If you use the hd44780 library, you don't have to worry about it. You can use the backlight control API functions to turn the backlight on/off as the library auto detects the issue and works around it to protect the Arduino.
If you try to use dimming [ the setBacklight() ] function, the library will disable dimming and revert to safe on/off only as dimming can't be done safely with that backlight circuit.

If you don't use the hd44780 library, don't manually control the backlight using digital pin 10 or attempt to use PWM on digital pin 10.
While it may appear to work, it can potentially damage the Arduino processor.

And no matter which library you use, don't ever set D10 to high unless you hardware modify your shield.

--- bill

bumblepom

Not sure what you mean by "led flash output OK". The led on the Arduino board is pin 13.


If you use the hd44780 library, you don't have to worry about it. You can use the backlight control API functions to turn the backlight on/off as the library auto detects the issue and works around it to protect the Arduino.
If you try to use dimming [ the setBacklight() ] function, the library will disable dimming and revert to safe on/off only as dimming can't be done safely with that backlight circuit.

If you don't use the hd44780 library, don't manually control the backlight using digital pin 10 or attempt to use PWM on digital pin 10.
While it may appear to work, it can potentially damage the Arduino processor.

And no matter which library you use, don't ever set D10 to high unless you hardware modify your shield.

--- bill
I connected LEDS to pins D8 -13 (a clip-on mini shield) and No 10 functioned normally.

I added " setBacklight (255); "  within the setup of LCDlibTest but got "'setBacklight' was not declared in this scope".  I'll be talking to an experienced user later today so will try to sort it out with him.  But I'm still trying to understand: If it is most likely the circuitry within the shield is damaged, maybe it is impossible to turn on the backlight regardless of the SW.

bperrybap

It doesn't sound like anything is broken. The shield you have has a design flaw.
To really fix it requires a h/w modification. hd44780 can detect it and work around it but you will loose dimming capability
as dimming requires using the pin in way that could damage it with the shield you have.
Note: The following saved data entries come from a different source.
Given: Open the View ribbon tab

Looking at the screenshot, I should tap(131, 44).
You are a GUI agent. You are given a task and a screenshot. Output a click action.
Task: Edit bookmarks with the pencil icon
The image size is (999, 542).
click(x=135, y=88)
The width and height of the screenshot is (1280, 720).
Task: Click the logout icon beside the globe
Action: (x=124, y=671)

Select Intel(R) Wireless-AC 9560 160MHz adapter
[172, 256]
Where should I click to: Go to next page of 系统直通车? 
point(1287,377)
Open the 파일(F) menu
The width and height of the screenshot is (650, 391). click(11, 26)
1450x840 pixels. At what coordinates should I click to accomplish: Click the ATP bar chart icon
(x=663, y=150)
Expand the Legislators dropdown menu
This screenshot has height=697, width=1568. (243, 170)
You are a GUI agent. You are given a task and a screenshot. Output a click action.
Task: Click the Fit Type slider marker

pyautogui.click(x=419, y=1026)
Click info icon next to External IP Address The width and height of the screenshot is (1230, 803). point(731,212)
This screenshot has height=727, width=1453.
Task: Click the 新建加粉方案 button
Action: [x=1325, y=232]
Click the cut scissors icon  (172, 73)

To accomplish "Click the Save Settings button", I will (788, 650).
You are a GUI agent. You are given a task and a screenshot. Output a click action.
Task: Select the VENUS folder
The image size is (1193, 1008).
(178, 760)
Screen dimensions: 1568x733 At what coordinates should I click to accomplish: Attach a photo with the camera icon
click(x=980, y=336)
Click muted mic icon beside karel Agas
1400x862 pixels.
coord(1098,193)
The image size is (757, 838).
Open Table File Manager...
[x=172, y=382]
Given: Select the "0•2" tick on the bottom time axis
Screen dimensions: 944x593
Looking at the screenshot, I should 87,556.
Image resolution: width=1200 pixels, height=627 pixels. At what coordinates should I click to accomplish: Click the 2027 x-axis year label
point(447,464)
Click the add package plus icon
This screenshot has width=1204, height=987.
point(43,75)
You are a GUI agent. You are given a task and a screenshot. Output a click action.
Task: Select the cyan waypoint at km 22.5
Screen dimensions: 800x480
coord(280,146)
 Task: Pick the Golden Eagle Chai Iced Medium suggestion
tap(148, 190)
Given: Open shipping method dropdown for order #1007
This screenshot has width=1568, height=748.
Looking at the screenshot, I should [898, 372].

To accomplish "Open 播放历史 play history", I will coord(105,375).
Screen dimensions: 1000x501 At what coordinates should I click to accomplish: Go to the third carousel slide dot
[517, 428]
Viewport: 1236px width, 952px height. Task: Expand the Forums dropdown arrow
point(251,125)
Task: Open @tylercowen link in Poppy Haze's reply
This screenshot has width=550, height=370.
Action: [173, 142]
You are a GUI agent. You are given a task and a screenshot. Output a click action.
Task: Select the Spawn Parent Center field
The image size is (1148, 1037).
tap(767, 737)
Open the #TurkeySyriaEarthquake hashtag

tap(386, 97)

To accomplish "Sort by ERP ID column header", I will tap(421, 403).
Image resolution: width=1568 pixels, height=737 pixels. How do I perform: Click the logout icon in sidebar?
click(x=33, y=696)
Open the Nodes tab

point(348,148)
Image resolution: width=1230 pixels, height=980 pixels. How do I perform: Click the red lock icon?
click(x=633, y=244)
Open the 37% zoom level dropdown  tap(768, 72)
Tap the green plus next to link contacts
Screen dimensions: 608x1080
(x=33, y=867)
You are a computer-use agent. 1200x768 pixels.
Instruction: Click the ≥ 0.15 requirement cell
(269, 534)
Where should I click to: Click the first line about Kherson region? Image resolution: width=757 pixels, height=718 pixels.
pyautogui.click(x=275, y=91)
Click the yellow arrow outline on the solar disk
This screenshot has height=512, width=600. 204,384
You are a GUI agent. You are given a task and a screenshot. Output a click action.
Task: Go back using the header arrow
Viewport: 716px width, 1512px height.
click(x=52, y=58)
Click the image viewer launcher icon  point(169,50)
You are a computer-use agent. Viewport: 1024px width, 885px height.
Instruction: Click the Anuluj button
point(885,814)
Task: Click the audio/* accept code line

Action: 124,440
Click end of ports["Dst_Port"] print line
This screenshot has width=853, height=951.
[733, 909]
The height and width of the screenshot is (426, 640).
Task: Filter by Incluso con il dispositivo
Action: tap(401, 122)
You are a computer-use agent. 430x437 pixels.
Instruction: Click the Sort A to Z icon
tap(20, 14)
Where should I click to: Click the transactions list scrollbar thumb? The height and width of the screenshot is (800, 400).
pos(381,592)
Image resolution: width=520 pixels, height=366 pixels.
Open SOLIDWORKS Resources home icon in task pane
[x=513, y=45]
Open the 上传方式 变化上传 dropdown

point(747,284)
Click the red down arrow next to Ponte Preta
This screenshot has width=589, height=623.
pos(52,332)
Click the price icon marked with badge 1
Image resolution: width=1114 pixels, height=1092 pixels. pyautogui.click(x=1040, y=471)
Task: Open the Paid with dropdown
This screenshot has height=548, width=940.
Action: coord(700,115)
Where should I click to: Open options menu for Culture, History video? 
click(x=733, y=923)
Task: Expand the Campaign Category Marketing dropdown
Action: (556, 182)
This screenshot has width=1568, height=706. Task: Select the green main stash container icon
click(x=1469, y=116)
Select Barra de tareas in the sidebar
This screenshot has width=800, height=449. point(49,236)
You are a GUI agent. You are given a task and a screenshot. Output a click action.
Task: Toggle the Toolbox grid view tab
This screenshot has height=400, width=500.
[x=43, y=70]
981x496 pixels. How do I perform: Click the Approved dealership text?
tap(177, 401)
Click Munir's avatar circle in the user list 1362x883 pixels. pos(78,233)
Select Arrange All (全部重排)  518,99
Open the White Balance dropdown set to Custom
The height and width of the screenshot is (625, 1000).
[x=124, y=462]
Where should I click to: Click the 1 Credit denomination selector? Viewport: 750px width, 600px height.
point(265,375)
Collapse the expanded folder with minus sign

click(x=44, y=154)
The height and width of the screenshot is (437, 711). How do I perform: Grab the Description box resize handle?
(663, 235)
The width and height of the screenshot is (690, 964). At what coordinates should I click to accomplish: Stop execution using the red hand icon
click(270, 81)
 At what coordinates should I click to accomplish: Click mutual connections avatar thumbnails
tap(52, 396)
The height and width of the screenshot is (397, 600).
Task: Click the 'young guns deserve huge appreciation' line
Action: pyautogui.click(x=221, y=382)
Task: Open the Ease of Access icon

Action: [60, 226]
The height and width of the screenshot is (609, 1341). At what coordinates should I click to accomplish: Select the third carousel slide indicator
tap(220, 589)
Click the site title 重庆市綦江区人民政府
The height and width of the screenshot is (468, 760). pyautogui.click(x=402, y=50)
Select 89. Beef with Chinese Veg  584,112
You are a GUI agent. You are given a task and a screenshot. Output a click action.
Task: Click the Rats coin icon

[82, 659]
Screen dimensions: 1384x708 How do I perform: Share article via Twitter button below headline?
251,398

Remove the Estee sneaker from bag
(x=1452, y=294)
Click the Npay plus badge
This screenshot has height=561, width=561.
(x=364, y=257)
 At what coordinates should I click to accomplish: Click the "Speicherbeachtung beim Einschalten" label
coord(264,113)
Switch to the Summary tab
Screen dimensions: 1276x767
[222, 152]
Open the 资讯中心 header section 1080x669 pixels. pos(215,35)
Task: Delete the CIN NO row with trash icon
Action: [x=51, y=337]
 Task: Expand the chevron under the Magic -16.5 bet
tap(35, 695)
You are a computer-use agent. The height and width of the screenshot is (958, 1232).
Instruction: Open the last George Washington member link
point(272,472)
The API functions are methods within the lcd object. So if your lcd object is named "lcd",
you would use lcd.backlight() or lcd.noBacklight() to turn the display on/off.

setBacklight(dimvalue) is for dimming, and while you could use that, dimming won't work if the shield has the BL circuit issue.
If the BL circuit is detected by hd44780, all values other than setBacklight(0) will turn on the backlight with no dimming supported.